Coca-Cola paid adults millions of dollars (and CBS millions more) for a commercial showing cowboys, showgirls, and crude, copyright-skirting amalgamations of Mad Max/Waterworld/that guy from Raising Arizona all racing towards a giant bottle of Coke in the middle of the desert. We're then supposed to use the same hand we shovel cheese-injected processed meat down our gullets to activate our handheld devices and "vote" on the group we feel should "win" this race towards the giant golden calf. At the end of the game, we'll see the "winners" get to the prize. Presumably the losers have their limbs amputated.

In Coke's defense, they only made $48 billion in revenue last year.

So PepsiCo, sensing weakness, collaborated with Funny or Die to mock Coca-Cola's spot with an ad showing one of the Mad-Max types on a TV set angrily trying to pry his can of Pepsi Next from a finicky machine. You can watch the ad on BuzzFeed (This entitles you to say, "OH I SAW THIS ON BUZZFEED EARLIER TODAY" as it airs in real time, on the internet).

A more devastating jape may have been to remind you that the chips, the dip, that healthy-looking hummus you bought, the oatmeal you ate this morning, 40% of your corporeal existence, belongs to PepsiCo!

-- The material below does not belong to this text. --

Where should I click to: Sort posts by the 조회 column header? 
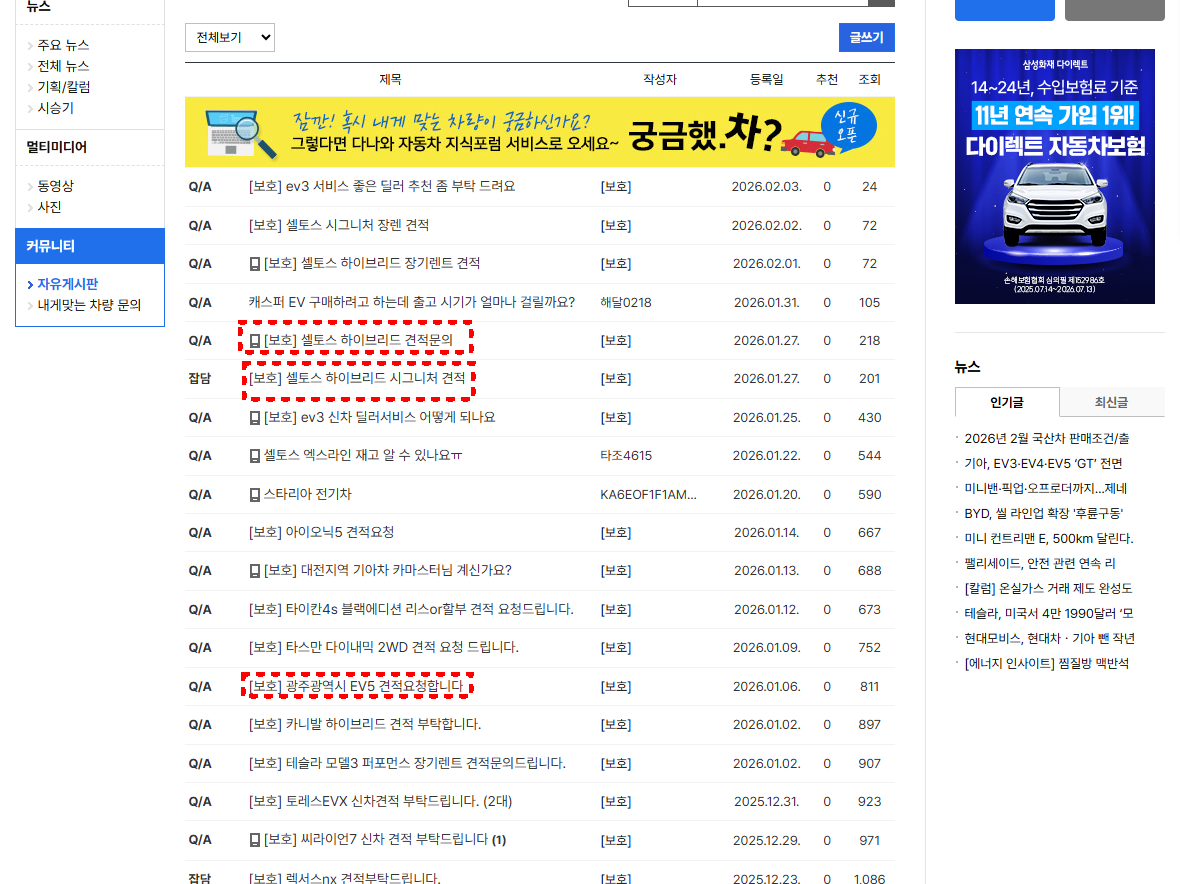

Guess they were looking for something more subtle.

But what happens if Coca-Cola, um, retaliates with some last-minute advertising?
Here's Pepsi's VP for marketing, Angelique Krembs, who was last seen walking hand-in-hand with Robert Johnson down a dark, desolate country road that no longer exists in county records:

Asked if she was worried that Coca-Cola might retaliate against the video before the game, Ms. Krembs replied, laughing, “Unless they’ve got a great-tasting product with 60 percent less sugar, I’d like to see what they have to say.”

We're all better off watching animals perambulate around a corporate labor camp for our amusement.

[Ed note: The author of his blog post has assured us that from the hours of 6 p.m. through 10 p.m. tonight he will perform situps while hanging upside-down from a bar in his unheated apartment, chewing on bark for sustenance, and chanting passages from his Marx-Engels reader.]